- EXERCISE DIRECTIONS -
Every line of the listing must be repeated exactly.
== DATA SUPPLIED ==
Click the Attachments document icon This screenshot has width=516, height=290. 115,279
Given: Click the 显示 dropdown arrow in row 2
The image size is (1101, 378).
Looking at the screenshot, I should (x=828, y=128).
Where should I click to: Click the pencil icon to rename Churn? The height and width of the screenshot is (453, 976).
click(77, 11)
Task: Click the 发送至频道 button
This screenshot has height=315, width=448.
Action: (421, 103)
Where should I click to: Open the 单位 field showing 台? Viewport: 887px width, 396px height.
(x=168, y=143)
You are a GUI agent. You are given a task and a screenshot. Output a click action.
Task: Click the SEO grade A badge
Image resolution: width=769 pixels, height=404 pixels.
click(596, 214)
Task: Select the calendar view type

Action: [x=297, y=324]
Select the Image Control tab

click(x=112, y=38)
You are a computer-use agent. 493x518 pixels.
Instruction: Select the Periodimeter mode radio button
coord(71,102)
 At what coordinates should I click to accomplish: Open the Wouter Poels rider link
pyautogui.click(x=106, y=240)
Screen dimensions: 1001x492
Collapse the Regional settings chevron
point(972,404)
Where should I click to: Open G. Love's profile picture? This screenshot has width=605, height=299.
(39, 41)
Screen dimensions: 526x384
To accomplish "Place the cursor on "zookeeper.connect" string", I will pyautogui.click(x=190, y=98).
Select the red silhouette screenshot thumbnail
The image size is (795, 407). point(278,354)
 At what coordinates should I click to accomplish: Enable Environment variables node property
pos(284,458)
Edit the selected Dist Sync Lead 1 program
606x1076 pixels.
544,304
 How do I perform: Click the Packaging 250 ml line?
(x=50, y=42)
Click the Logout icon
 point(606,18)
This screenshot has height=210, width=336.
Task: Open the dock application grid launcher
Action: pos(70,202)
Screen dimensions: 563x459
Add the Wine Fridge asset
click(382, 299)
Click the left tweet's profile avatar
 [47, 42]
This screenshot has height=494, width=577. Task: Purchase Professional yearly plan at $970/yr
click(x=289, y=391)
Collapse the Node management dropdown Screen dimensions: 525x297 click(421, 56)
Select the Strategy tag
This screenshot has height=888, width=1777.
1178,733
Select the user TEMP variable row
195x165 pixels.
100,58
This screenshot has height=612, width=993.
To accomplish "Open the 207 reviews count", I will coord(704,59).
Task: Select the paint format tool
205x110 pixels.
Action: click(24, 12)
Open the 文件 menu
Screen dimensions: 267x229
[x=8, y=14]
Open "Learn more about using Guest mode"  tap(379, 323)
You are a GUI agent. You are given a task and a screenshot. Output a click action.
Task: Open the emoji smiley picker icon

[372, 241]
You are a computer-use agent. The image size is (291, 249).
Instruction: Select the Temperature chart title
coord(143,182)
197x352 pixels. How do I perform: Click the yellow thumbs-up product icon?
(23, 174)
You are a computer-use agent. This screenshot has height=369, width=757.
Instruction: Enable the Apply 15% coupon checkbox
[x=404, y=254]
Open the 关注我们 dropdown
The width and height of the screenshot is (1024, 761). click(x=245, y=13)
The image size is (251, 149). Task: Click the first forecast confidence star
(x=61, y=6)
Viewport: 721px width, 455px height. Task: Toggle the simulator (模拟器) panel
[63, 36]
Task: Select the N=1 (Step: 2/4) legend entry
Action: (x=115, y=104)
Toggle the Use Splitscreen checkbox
===
- OUTPUT OF THE TASK -
Click the Attachments document icon This screenshot has width=516, height=290. 115,279
Given: Click the 显示 dropdown arrow in row 2
The image size is (1101, 378).
Looking at the screenshot, I should (x=828, y=128).
Where should I click to: Click the pencil icon to rename Churn? The height and width of the screenshot is (453, 976).
click(77, 11)
Task: Click the 发送至频道 button
This screenshot has height=315, width=448.
Action: (421, 103)
Where should I click to: Open the 单位 field showing 台? Viewport: 887px width, 396px height.
(x=168, y=143)
You are a GUI agent. You are given a task and a screenshot. Output a click action.
Task: Click the SEO grade A badge
Image resolution: width=769 pixels, height=404 pixels.
click(596, 214)
Task: Select the calendar view type

Action: [x=297, y=324]
Select the Image Control tab

click(x=112, y=38)
You are a computer-use agent. 493x518 pixels.
Instruction: Select the Periodimeter mode radio button
coord(71,102)
 At what coordinates should I click to accomplish: Open the Wouter Poels rider link
pyautogui.click(x=106, y=240)
Screen dimensions: 1001x492
Collapse the Regional settings chevron
point(972,404)
Where should I click to: Open G. Love's profile picture? This screenshot has width=605, height=299.
(39, 41)
Screen dimensions: 526x384
To accomplish "Place the cursor on "zookeeper.connect" string", I will pyautogui.click(x=190, y=98).
Select the red silhouette screenshot thumbnail
The image size is (795, 407). point(278,354)
 At what coordinates should I click to accomplish: Enable Environment variables node property
pos(284,458)
Edit the selected Dist Sync Lead 1 program
606x1076 pixels.
544,304
 How do I perform: Click the Packaging 250 ml line?
(x=50, y=42)
Click the Logout icon
 point(606,18)
This screenshot has height=210, width=336.
Task: Open the dock application grid launcher
Action: pos(70,202)
Screen dimensions: 563x459
Add the Wine Fridge asset
click(382, 299)
Click the left tweet's profile avatar
 [47, 42]
This screenshot has height=494, width=577. Task: Purchase Professional yearly plan at $970/yr
click(x=289, y=391)
Collapse the Node management dropdown Screen dimensions: 525x297 click(421, 56)
Select the Strategy tag
This screenshot has height=888, width=1777.
1178,733
Select the user TEMP variable row
195x165 pixels.
100,58
This screenshot has height=612, width=993.
To accomplish "Open the 207 reviews count", I will coord(704,59).
Task: Select the paint format tool
205x110 pixels.
Action: click(24, 12)
Open the 文件 menu
Screen dimensions: 267x229
[x=8, y=14]
Open "Learn more about using Guest mode"  tap(379, 323)
You are a GUI agent. You are given a task and a screenshot. Output a click action.
Task: Open the emoji smiley picker icon

[372, 241]
You are a computer-use agent. The image size is (291, 249).
Instruction: Select the Temperature chart title
coord(143,182)
197x352 pixels. How do I perform: Click the yellow thumbs-up product icon?
(23, 174)
You are a computer-use agent. This screenshot has height=369, width=757.
Instruction: Enable the Apply 15% coupon checkbox
[x=404, y=254]
Open the 关注我们 dropdown
The width and height of the screenshot is (1024, 761). click(x=245, y=13)
The image size is (251, 149). Task: Click the first forecast confidence star
(x=61, y=6)
Viewport: 721px width, 455px height. Task: Toggle the simulator (模拟器) panel
[63, 36]
Task: Select the N=1 (Step: 2/4) legend entry
Action: (x=115, y=104)
Toggle the Use Splitscreen checkbox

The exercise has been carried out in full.